Problems to work on:
[1] According to the OWS-2 text, who is the initiative manager?
[2] From the OWS-2 text, quote everything from "The final demonstration" down to "1.2 (OWS 1.2)".

Building on work from previous OGC initiatives and technical working groups, OWS-2 participants are now working collaboratively to extend and "ruggedize" existing and draft OpenGIS standards. The goal is a robust and complete interoperability framework for implementation within a multi-vendor enterprise and to achieve interoperability between enterprises for geoprocessing solutions in government and business. The initiative's sponsors — BAE Systems, Collaxa, The Federal Geographic Data Committee (FGDC), Lockheed Martin, National Atmospheric and Space Administration (NASA), Questerra, Spot Image (France), Sun Microsystems, US Geological Survey (USGS), and other organizations — provided development requirements.

Requirements categories include:

  • Common Architecture: Enabling OpenGIS Web Services utilizing W3C's WSDL and SOAP standards.

  • Conformance & Interoperability Testing & Evaluation: Developing compliance tests for and improving the OpenGIS Specifications for Web Map Service (WMS), Web Feature Service (WFS), Web Coverage Service (WCS), and Catalog Services — Web (CS-W). A Reference Implementation for Web Coverage Server and for Catalog Services — Web will be created under this initiative.

  • Image Handling and Decision Support Tools: Establishing a new benchmark for creating value-added products for geospatially enabled decisions. User-defined workflow is enabled by web service access to data and chaining of image processing services.

  • Information Interoperability: Advancing information (semantic) interoperability of geospatial data sets using GML and advancing connections with Web Feature Server and GML 3. GML application schemas for civil and defense data products will be created using GML 3. Standards-based Commercial-of-the-shelf clients to OGC Web Services will be extended to meet the requirements of the government communities represented by the agencies sponsoring OWS-2.

  • Location Based Services. New services for Navigation and Location Refinement will be added to OGC's existing Open Location Services Standard.

Technology provider participants in the initiative include: Autodesk, Collaxa, con terra, ESRI, Galdos Systems, George Mason University, interactive instruments, Intergraph, IONIC Software, Laser Scan, lat/lon, MapInfo, NASA, NAVTEQ, Northrop Grumman Information Technology, ObjectFX, PCI Geomatics, Polexis, Raytheon, Safe Software, SPOT Image, Tele Atlas, The Open Group, and University of Alabama, Huntsville.

The final demonstration of OWS-2 capabilities will take place in August 2004. The initiative manager is Chuck Heazel from Lockheed-Martin. For more information on the OWS-2 Initiative, please contact Kurt Buehler, +1 (812) 320-1423, email

Full text of announcements:

Completed OGC Web Services Initiatives

OGC Web Services Initiative Phase 1.2 (OWS 1.2)

Supplied information:

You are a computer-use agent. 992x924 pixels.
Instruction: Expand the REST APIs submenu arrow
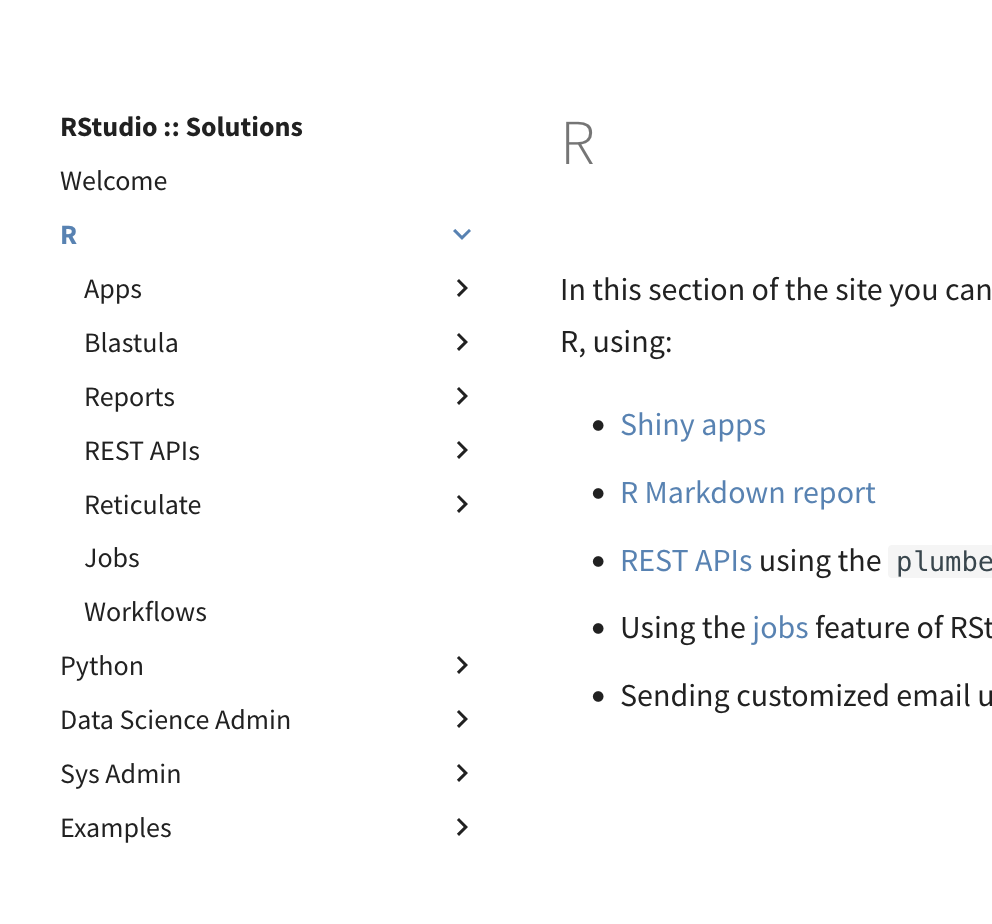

The solutions:
[1] Chuck Heazel from Lockheed-Martin

[2]
The final demonstration of OWS-2 capabilities will take place in August 2004. The initiative manager is Chuck Heazel from Lockheed-Martin. For more information on the OWS-2 Initiative, please contact Kurt Buehler, +1 (812) 320-1423, email

Full text of announcements:

Completed OGC Web Services Initiatives

OGC Web Services Initiative Phase 1.2 (OWS 1.2)